_WHAT YOU NEED TO DO_: Copy each line of the data that has "computer" in it.
Segment Start: PROVIDED DATA
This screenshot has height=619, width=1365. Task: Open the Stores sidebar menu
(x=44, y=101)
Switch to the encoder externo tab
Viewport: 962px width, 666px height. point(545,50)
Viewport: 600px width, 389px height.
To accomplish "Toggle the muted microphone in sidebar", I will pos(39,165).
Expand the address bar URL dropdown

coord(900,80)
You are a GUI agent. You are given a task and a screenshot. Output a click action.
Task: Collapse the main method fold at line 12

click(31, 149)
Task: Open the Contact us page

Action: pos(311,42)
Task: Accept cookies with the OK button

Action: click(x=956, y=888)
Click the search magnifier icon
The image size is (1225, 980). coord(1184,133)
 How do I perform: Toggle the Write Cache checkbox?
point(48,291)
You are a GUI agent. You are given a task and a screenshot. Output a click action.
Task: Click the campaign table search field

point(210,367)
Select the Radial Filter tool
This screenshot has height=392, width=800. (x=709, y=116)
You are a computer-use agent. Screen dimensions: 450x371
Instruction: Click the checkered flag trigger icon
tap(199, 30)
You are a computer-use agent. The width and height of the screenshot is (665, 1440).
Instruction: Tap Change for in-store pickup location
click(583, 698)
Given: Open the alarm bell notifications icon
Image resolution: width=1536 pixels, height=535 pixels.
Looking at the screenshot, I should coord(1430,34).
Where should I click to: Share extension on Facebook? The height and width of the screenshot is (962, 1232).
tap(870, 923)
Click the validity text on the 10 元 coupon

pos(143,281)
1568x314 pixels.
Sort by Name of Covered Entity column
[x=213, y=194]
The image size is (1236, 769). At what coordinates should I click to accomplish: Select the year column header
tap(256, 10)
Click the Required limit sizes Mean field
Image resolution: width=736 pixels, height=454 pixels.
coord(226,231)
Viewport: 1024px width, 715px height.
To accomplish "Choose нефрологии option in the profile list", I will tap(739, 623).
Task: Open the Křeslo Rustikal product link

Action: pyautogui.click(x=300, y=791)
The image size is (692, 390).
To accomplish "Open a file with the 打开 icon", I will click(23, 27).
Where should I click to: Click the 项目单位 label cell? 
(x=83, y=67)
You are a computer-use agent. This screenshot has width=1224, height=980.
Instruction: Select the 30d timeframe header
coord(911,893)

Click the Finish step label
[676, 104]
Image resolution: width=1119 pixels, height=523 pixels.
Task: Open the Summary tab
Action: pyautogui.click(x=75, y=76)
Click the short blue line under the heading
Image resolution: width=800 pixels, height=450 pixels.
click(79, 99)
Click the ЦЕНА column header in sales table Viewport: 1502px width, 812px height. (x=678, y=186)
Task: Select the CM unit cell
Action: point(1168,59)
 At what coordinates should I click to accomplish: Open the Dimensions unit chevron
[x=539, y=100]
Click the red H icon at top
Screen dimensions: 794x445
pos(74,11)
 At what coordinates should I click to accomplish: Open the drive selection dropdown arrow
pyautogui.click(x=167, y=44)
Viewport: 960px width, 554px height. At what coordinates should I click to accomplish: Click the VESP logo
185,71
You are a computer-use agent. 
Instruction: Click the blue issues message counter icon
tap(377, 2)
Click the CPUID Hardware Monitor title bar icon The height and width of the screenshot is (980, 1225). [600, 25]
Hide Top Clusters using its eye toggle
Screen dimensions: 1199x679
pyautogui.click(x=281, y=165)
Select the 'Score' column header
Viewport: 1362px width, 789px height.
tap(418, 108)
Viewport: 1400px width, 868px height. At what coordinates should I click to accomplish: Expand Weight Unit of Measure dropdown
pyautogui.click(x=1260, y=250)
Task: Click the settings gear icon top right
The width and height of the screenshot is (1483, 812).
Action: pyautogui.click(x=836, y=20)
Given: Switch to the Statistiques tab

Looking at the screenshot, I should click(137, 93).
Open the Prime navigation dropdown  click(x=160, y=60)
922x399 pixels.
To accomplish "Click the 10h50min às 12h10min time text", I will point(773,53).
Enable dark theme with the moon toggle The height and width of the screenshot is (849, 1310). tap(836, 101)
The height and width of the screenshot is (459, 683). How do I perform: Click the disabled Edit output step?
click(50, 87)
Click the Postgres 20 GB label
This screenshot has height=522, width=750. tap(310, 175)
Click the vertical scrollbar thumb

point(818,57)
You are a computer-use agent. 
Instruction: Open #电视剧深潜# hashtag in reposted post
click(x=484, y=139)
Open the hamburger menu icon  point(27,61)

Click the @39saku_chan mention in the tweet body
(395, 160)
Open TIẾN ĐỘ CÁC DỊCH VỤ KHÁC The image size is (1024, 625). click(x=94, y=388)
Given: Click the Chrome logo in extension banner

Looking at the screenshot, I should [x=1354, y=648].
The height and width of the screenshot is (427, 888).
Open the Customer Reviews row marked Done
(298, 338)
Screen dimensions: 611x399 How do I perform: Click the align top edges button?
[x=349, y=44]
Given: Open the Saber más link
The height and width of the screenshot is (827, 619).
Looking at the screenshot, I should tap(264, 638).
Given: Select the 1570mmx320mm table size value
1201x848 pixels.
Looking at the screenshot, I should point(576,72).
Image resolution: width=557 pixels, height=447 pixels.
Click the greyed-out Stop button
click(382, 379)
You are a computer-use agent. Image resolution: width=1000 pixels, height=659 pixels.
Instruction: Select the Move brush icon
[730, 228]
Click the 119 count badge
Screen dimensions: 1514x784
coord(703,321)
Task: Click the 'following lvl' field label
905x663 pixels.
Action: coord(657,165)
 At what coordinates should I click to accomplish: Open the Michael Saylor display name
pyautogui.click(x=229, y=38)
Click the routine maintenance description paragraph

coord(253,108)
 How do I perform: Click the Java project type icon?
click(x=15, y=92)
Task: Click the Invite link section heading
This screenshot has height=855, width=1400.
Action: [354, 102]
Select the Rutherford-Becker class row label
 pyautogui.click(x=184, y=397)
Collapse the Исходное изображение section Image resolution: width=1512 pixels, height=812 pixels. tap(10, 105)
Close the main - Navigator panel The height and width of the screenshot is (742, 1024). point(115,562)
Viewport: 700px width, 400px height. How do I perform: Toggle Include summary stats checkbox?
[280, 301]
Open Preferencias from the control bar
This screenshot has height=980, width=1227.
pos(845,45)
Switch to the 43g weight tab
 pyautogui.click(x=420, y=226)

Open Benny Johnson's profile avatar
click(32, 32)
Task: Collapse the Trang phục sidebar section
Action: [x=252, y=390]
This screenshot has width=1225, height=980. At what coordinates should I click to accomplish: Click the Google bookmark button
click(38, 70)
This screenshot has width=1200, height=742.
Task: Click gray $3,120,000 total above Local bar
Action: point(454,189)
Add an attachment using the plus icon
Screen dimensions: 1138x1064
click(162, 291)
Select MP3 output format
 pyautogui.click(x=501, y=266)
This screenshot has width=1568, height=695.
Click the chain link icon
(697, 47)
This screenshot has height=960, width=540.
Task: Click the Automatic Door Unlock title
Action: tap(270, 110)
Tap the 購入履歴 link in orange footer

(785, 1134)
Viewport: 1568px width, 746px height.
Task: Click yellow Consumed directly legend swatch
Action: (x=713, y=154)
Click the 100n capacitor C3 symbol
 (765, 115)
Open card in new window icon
Segment End: PROVIDED DATA
_TASK RESPONSE_:
You are a computer-use agent. Screen dimensions: 450x371
You are a computer-use agent. The width and height of the screenshot is (665, 1440).
You are a computer-use agent. This screenshot has width=1224, height=980.
You are a computer-use agent. 
You are a computer-use agent. 
You are a computer-use agent. Image resolution: width=1000 pixels, height=659 pixels.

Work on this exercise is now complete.